§ **Source excerpt**:
--- --- ---

Memories of futures past

I’ve been trying all day to recall the first time I saw Back to the Future Part II, or indeed if I’ve ever watched it all the way through. I definitely didn’t see it in the cinema, but I can vaguely remember parts of the plot, so I guess I must have caught it on TV sometime. (I know when I saw the original movie; at an all-night sci-fi film festival when I was in college. Also on the bill: Terminator, Aliens, Blade Runner and one of my all-time favourites Trancers, so a pretty good night, especially since just about everyone there was completely baked.)

Predictably enough, a wave of nostalgia has been sweeping the internet today, as my fellow Gen-Xers, in characteristic fashion, use an 80s pop-culture reference as an excuse to look wistfully back at the hopes they used to have for the future. I’m tempted to join in, because I miss being in my 20s too, but there’s only so much that can be written lamenting the non-appearance of hoverboards before it all sounds a bit self-indulgent.

--- --- ---

[Word and element locating data]

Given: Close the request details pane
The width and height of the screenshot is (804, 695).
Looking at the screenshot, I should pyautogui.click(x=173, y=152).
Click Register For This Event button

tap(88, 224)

--- --- ---

§ **Tasks to complete**:
**a.** Reproduce the essay on remembering Back to the Future Part II from "Predictably enough, a" to "a bit self-indulgent.", changing "hoverboards" to "flying cars".
**b.** Lay out every line of the records as a Markdown table with the columns Nr and Line, leaving out blank lines.
The records are unrelated to the text.

§ **Solutions per task**:
**a.**
Predictably enough, a wave of nostalgia has been sweeping the internet today, as my fellow Gen-Xers, in characteristic fashion, use an 80s pop-culture reference as an excuse to look wistfully back at the hopes they used to have for the future. I’m tempted to join in, because I miss being in my 20s too, but there’s only so much that can be written lamenting the non-appearance of flying cars before it all sounds a bit self-indulgent.

**b.**
| Nr | Line |
|---|---|
| 1 | Given: Close the request details pane |
| 2 | The width and height of the screenshot is (804, 695). |
| 3 | Looking at the screenshot, I should pyautogui.click(x=173, y=152). |
| 4 | Click Register For This Event button |
| 5 | tap(88, 224) |